- Genres: Action, sports
- Developers: Elsinore Multimedia nFusion Interactive LLC Coresoft Magic Wand Productions Sand Grain Studios Cauldron Fun Labs
- Publishers: HeadGames Publishing, Inc. Activision
- Platform: List Microsoft Windows PlayStation 2 Game Boy Advance Xbox GameCube PlayStation Portable Xbox 360 Wii PlayStation 3 Wii U ;
- First release: Cabela's Big Game Hunter February 15, 1998
- Latest release: Cabela's Big Game Hunter: Pro Hunts March 25, 2014

= Cabela's Big Game Hunter =

Cabela's Big Game Hunter is a hunting video game series published by HeadGames Publishing, Inc and Activision from 1998 to 2014, named after retailer Cabela's.

==Games==
===Cabela's Big Game Hunter 4 (2000)===
Cabela's Big Game Hunter 4 was developed by Elsinore Multimedia Inc. and published by Activision in 2000.

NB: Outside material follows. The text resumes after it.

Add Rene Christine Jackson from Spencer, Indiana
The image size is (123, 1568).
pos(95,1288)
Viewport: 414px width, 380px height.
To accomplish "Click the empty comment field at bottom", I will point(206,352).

AllGame gave the game a score of three stars out of four, saying that it "does a good job of simulating actual hunts and hopefully the series will evolve into full use of 3D graphics, which would drastically improve the overall presentation. Even with the basic graphics, it's still fun to play and because you have the capability to create your own land, it allows you to get more involved. Those aspects, combined with the exceptional number of animals from which you can choose and the multitude of game settings, provide for a very good hunting simulation."

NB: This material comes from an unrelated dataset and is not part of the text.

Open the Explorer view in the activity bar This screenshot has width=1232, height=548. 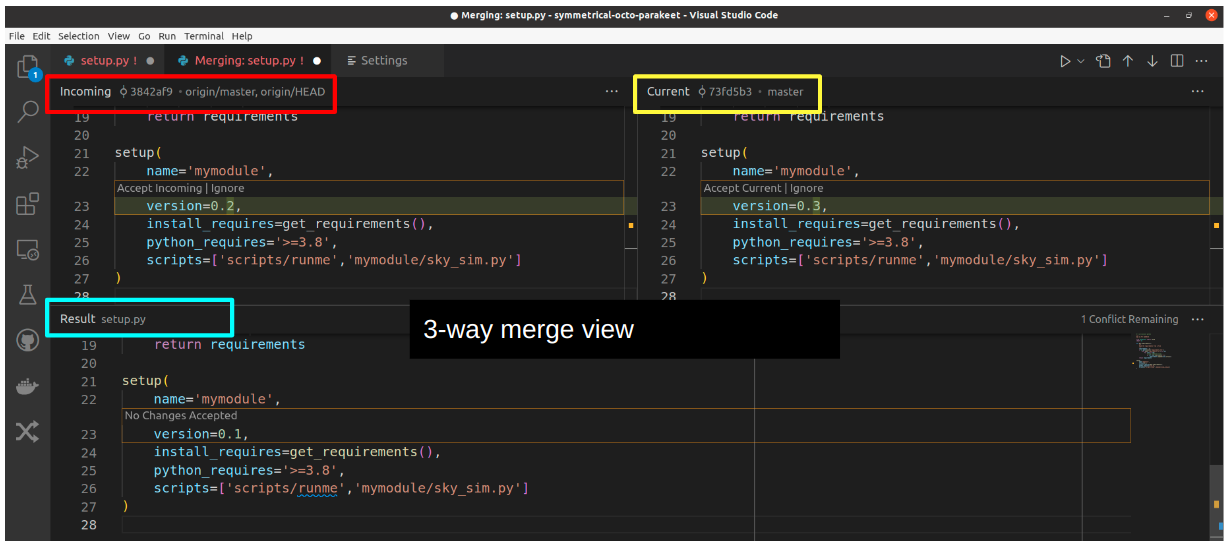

===Cabela's Big Game Hunter 5: Platinum Series (2001)===
Cabela's Big Game Hunter 5: Platinum Series was developed by Elsinore Multimedia Inc. and published by Activision in 2001. The game introduces a new feature, varmint hunting.

===Cabela's Big Game Hunter 6 (2002)===
Cabela's Big Game Hunter 6 was developed by nFusion Interactive and published by Activision Value Publishing, it was released on August 27, 2002. For the first time in the series, hunting can be done in two ways: in 3D graphics or in live action video. Game World Navigator gave the game a score of 6.8 out of 10.

===Cabela's Big Game Hunter (2007)===

Cabela's Big Game Hunter was developed by Sand Grain Studios, Fun Labs and Magic Wand Productions for the PlayStation 2, Wii and Xbox 360. It released on November 6, 2007.

Big Game Hunter has the players venturing to different lands and meeting the hunting ranger in each. From there, the player can either play a mini-game of shooting smaller animals or flying birds, hunting medium-sized game, and going after the trophy animal It features the hunting areas of Montana, British Columbia, Zambia, Argentina, Ethiopia, and New Zealand. The gameplay relies on hunting tags for each animal in the game. After shooting the animal(s) the players has a tag for, the adrenaline meter goes up. When it becomes full, everything except the player stops moving.

===Cabela's Big Game Hunter 2010 (2009)===

Cabela's Big Game Hunter 2010 was developed by Cauldron and published by Activision for the PlayStation 3, Wii and Xbox 360. It was released on September 29, 2009.

The player takes control of a marksman named Jack Wilde, who is trying to become a member of a hunting club The Royal Ancient Order of Orion. There are 12 story levels, with Order of Orion via radio, placed in territories across the world like mountains of Canada, New Zealand, the deserts of Argentina, and others. The goal is to find and hunt various animals (with Wilde's hunting senses), as a requirement to be accepted in the club. Falling off ledges or logs, or stepping on noisy terrain could cause failure in the hunt. Aggressive animals, such as bear or mountain lion, will attack the player.

===Cabela's Big Game Hunter: Hunting Party (2011)===
Cabela's Big Game Hunter: Hunting Party was released exclusively for the Kinect on Xbox 360 in 2011.